I thought a bit too much about my life in less than two days.

My weekend. My parents. My siblings. A job. Not much sleep. Too much internet. Too much facebook. Not enough pen to paper.

I stopped writing in my books when I dropped out of school. Well not really dropped out, but stopped going. I know it was a bad choice, after fucking up one semester my funding was cut, for the second anyways. Today I vow to write more poems and song verses in my notebooks, just for you guys. I plan on starting another story, but I kind of want a co-author because I lack inspiration to continue in most of my stories...
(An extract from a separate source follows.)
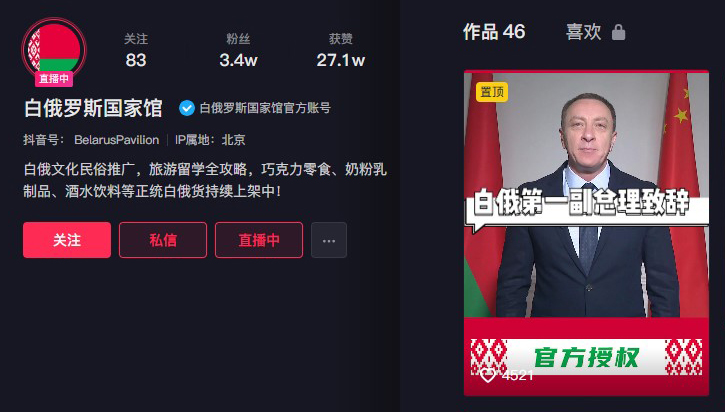Click the lock icon beside 喜欢

click(x=618, y=32)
My mom thinks I'm alcoholic. She tried to send me off to a rehab out in the boonies, but the admission forms she tried to send didn't get sent anyways.. so here I am, still. I'm not sure if that's a fortunate or unfortunate thing. The last time I drank was this weekend.. I did it two days in a row, the first time I couldn't get drunk off of a tall boy, so I got high. The second time we had enough stuff this time that I didn't resort to getting high but I did blackout because of the alcohol..

My older half sister is always mad at me and I think it's because the guys that she likes like me more than her.. they always text me and she has to force herself on them to like her back but they always start with me. I don't care though. I'm not in a rush to get into a relationship anymore. Been through so many relationships that fell apart too easily that I just don't care about them. They are just an obstacle in my life.

Where I live there are no jobs whatsoever that would let a drop-out work there. So I have to move in with my auntie a good hour from where I live now to get a shitty job. I need money now, because come summer, I probably won't be able to get a summer job where I live anyways.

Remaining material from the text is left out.